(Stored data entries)
============

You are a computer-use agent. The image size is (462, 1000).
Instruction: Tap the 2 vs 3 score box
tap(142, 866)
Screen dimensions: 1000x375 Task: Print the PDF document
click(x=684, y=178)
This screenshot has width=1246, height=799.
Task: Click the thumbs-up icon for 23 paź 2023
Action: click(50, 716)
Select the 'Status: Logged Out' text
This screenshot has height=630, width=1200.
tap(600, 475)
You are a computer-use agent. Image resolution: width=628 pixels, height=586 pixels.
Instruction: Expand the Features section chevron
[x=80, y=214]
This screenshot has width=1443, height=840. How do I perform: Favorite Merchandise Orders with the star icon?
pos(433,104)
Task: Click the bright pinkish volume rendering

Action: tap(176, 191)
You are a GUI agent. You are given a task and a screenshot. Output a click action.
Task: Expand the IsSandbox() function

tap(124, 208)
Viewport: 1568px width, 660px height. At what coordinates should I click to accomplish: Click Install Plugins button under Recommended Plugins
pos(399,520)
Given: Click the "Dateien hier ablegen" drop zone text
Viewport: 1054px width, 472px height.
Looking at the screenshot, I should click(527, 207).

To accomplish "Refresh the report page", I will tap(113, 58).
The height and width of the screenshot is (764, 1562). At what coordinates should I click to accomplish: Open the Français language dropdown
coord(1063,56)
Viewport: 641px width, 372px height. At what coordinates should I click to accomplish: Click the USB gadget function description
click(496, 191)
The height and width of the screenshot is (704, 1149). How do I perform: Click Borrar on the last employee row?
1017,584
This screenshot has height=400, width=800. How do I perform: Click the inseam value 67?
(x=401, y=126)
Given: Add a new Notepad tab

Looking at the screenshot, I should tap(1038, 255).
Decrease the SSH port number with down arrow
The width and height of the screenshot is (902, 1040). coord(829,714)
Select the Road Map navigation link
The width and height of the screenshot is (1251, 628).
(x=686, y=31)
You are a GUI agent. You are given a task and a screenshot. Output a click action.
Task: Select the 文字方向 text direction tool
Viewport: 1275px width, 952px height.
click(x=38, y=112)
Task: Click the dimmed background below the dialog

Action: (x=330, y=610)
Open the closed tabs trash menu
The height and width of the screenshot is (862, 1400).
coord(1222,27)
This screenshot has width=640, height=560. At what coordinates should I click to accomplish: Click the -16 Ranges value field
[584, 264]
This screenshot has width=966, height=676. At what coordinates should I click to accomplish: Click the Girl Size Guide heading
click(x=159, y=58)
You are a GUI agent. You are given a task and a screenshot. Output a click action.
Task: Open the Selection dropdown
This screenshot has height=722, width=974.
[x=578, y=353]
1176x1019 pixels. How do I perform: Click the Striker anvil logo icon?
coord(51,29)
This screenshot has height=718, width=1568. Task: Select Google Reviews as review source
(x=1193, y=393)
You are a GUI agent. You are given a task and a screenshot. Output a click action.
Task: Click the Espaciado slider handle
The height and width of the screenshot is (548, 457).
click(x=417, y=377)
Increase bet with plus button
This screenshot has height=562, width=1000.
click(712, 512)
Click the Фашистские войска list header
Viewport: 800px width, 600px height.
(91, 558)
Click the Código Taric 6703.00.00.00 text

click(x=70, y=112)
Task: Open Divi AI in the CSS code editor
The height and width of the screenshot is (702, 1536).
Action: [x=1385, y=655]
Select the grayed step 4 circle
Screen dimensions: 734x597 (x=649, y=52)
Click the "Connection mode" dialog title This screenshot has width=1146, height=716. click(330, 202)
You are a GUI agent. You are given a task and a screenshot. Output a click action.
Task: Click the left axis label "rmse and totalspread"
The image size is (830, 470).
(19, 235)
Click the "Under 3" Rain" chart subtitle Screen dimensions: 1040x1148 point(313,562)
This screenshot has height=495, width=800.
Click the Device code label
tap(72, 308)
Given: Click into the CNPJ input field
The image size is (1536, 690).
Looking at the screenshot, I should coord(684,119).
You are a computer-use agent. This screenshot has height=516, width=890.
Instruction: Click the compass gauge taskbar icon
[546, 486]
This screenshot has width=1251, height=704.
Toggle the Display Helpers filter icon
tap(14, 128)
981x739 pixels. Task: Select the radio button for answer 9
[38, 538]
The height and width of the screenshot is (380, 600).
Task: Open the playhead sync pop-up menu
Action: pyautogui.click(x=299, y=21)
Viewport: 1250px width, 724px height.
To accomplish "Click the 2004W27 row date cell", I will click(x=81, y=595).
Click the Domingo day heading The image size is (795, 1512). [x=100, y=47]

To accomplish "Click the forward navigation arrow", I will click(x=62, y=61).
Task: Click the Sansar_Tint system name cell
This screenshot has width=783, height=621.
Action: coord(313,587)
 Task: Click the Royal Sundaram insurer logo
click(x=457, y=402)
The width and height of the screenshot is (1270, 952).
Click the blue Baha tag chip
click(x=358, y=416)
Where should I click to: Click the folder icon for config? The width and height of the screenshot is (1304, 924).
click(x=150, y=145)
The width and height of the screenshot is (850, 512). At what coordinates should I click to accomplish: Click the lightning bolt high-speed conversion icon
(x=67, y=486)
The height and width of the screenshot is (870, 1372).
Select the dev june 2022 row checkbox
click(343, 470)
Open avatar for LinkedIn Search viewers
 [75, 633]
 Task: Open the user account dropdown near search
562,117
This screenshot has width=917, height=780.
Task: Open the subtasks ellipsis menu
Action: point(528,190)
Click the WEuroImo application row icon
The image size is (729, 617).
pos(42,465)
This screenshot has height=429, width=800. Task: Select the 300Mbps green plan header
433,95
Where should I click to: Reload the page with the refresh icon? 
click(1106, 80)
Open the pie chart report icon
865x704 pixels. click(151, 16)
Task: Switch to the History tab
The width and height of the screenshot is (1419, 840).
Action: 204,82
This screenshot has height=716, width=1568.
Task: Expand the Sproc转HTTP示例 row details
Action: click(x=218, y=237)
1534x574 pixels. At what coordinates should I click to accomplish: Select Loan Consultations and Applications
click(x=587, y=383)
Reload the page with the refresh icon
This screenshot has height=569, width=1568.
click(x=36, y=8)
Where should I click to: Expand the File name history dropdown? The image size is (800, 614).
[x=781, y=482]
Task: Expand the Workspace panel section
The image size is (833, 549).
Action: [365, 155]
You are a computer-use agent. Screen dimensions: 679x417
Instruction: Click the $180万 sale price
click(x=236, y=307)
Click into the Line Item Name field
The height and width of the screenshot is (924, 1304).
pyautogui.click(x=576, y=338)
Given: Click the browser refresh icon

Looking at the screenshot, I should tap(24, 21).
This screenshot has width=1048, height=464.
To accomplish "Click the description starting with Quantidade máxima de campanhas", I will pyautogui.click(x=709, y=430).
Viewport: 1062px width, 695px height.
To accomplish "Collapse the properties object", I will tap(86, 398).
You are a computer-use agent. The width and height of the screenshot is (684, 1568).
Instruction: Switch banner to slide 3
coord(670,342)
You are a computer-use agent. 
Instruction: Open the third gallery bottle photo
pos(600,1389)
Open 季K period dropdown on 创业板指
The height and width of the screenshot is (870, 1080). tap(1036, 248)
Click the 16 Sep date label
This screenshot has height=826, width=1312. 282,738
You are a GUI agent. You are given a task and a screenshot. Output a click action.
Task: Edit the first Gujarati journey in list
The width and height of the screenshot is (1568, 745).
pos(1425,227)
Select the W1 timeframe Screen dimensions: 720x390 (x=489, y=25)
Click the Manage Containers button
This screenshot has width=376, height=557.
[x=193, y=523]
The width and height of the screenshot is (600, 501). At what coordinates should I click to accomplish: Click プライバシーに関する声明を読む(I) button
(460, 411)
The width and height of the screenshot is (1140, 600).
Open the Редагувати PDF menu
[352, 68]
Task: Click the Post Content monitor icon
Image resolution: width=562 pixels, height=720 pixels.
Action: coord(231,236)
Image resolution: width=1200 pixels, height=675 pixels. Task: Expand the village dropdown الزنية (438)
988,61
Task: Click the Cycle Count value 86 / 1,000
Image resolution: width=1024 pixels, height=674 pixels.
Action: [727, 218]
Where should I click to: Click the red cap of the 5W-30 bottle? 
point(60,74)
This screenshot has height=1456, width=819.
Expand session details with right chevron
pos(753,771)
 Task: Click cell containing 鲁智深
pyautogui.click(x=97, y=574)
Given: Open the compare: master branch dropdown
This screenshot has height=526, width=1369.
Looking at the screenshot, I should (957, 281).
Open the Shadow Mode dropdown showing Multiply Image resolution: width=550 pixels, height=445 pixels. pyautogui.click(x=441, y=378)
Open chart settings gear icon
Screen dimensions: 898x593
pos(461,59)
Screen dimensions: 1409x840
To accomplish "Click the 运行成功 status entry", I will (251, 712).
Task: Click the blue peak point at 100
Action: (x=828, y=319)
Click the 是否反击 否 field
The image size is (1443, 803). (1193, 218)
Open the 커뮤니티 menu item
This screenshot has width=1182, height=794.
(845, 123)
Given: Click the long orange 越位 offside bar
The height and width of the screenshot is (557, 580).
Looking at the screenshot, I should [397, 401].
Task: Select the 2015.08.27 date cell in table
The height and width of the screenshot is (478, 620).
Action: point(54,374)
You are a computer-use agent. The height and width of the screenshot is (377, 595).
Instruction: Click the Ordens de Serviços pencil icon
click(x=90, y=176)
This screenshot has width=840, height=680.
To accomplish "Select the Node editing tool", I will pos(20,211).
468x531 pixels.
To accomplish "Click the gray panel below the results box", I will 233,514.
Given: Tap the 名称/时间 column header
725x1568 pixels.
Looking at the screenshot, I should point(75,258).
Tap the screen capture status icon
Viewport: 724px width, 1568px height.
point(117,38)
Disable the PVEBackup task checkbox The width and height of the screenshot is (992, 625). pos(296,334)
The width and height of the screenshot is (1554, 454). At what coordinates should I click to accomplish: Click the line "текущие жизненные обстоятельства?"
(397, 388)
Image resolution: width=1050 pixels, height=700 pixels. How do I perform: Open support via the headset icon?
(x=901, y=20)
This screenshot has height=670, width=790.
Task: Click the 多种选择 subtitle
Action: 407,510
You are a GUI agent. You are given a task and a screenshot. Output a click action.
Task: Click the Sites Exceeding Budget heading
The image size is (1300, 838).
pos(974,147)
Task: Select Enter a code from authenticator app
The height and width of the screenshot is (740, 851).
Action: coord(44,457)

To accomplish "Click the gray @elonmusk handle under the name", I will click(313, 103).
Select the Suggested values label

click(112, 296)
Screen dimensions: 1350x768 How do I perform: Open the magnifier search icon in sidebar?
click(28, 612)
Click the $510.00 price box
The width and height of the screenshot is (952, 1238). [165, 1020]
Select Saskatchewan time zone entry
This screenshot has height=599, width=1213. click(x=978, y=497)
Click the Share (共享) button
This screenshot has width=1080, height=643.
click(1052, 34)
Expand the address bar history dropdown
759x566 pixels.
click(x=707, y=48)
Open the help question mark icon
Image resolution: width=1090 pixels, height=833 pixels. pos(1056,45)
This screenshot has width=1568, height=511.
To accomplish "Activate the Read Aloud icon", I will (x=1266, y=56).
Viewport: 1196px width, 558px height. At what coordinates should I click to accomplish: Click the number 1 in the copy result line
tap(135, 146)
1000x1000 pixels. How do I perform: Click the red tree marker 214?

============

**EXERCISE OBJECTIVE:** Write only the number of lines in the data where the word "list" occurs.

**SOLUTION BELOW:** 2